The thing that bothers me the most about purity or chastity movements is their inherent misogyny. It's always women that need to remain pure (as opposed to filthy, I suppose), women that need to remain chaste. Oh, sure, more modern groups will pay lip service to the idea of male purity, but it's always women that get compared to cows and gifts.
From the Pure Love Club:
"I choose to be pure because that's what God, my future husband, and I want. I know God wants it because he says so in his word. I know my husband wants it because it is such a special gift. A friend once used the analogy that purity is like a beautifully wrapped present. If too many people are allowed to handle it, or open it, by the time it gets to the one its meant for, your future mate, its ripped and crumpled. And even though your future mate will accept it, he/she will probably be disappointed it wasn't as beautiful as it started out as. I want to stay pure because I want to be able to give myself wholly to my husband and have no regrets. Those are the reasons I want to stay pure. Not only for myself, but also for God and my future husband."- Michelle
Well, by that logic, Michelle, you should seal yourself in a small closet to prevent your ever interacting with anyone, seeing anything or hearing anything that might crumple the delicate tissue paper that is your
Who we are is an amalgam of our experiences, of where we've been and what we've done and who we've done it with. This notion that women should not change, that we should remain innocent little girls forever, first to be protected by our fathers, then by our husbands, but never by ourselves, is misogynistic at its core. I am perfectly capable of charting my own course and making my own decisions, and my experiences do not make me less, they make me more.

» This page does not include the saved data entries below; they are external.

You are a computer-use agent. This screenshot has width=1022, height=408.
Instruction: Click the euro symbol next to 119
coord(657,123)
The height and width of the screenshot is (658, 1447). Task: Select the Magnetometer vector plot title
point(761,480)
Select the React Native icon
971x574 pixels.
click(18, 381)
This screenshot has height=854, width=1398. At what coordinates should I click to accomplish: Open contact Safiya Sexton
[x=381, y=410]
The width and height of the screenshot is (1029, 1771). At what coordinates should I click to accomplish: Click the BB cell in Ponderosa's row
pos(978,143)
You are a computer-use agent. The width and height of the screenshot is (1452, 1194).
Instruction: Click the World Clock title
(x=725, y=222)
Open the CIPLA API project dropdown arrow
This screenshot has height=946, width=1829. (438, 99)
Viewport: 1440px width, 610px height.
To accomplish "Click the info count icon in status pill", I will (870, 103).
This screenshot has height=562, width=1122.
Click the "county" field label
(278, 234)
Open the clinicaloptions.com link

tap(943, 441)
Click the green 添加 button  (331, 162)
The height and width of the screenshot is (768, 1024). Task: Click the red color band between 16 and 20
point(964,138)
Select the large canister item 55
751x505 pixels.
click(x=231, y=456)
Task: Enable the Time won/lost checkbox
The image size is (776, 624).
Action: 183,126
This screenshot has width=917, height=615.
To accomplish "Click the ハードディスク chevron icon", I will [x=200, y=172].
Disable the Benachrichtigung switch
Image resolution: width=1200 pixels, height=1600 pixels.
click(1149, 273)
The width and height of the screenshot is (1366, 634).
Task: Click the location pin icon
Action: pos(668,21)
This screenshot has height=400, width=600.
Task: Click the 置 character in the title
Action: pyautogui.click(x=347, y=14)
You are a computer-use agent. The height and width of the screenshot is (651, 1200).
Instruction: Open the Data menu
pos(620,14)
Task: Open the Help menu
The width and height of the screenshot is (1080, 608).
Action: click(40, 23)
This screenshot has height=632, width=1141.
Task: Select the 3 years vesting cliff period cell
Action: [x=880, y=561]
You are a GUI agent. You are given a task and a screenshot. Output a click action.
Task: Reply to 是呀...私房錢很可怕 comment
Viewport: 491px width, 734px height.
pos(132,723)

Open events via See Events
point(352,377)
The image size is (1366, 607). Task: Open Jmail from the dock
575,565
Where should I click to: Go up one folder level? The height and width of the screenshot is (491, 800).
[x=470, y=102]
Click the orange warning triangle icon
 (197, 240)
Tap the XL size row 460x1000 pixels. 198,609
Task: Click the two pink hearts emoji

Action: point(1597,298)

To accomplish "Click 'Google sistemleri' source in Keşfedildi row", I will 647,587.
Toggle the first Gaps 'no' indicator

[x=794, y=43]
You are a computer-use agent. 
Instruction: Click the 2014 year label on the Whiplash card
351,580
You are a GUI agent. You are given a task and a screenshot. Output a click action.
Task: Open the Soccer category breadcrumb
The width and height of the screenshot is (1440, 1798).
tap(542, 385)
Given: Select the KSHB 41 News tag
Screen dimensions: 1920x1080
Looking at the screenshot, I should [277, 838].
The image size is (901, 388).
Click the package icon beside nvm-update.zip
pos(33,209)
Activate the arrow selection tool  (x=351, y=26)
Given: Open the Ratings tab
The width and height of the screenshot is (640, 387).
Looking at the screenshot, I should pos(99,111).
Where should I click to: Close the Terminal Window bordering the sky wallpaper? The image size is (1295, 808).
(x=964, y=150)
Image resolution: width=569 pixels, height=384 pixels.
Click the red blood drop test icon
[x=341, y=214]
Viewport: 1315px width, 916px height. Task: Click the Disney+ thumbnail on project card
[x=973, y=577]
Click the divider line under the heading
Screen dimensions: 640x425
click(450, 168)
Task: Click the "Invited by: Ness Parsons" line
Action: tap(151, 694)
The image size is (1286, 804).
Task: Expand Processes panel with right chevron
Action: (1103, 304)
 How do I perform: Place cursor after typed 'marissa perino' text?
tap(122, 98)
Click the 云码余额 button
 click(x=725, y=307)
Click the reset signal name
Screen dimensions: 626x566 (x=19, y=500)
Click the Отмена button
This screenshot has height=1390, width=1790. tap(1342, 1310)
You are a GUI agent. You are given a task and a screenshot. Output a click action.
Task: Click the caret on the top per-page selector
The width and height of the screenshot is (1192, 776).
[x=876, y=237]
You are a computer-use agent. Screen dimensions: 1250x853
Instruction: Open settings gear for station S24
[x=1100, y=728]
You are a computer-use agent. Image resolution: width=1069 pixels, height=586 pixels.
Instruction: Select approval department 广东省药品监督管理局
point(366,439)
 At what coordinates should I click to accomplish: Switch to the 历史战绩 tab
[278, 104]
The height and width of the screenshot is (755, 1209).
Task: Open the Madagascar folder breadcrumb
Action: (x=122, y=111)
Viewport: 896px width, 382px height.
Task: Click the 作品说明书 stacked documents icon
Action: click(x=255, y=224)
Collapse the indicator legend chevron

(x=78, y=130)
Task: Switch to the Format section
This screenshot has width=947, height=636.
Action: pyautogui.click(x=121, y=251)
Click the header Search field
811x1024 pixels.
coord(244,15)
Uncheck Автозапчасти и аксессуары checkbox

We will end with a story about ripped and crumpled gifts.
Our second Christmas together, the Hubby was attending school full time and I was the only one working, and we had no money. Once we were done buying presents for everyone else, we had no money left for ourselves. I managed to scrape together enough for a pack of guitar strings, but it didn't seem like enough. If you live with a guitarist, you know that guitar picks end up everywhere: behind, in and under furniture, under rugs, etc. So, I scoured the house and came up with a handful of picks. Half of them were probably useless, as the tips of picks get ground down by the strings after a while. I wrapped it all up in white printer paper.
I handed the Hubby that sad, battered gift Christmas morning* and he loved it. He loved it because I gave it to him and because sometimes it is the thought that counts. The moral of the story is, if you choose to share** yourself with someone, they should appreciate it, no matter what's gone on in the past. Anyone who doesn't appreciate the beauty of you isn't worth sharing with anyway. To put it bluntly, do you really want to spend your time apologizing for the past you can't change? And why should you want to change it? It made you who you are. And that's worth loving.
Check out the Cynical Nymph for an excellent tangentially related post on women's bodies as public property.
*Hubby wrote me a song. I love that song.
**You can share your sexuality with someone, you can't give it to someone. It's not an ipod.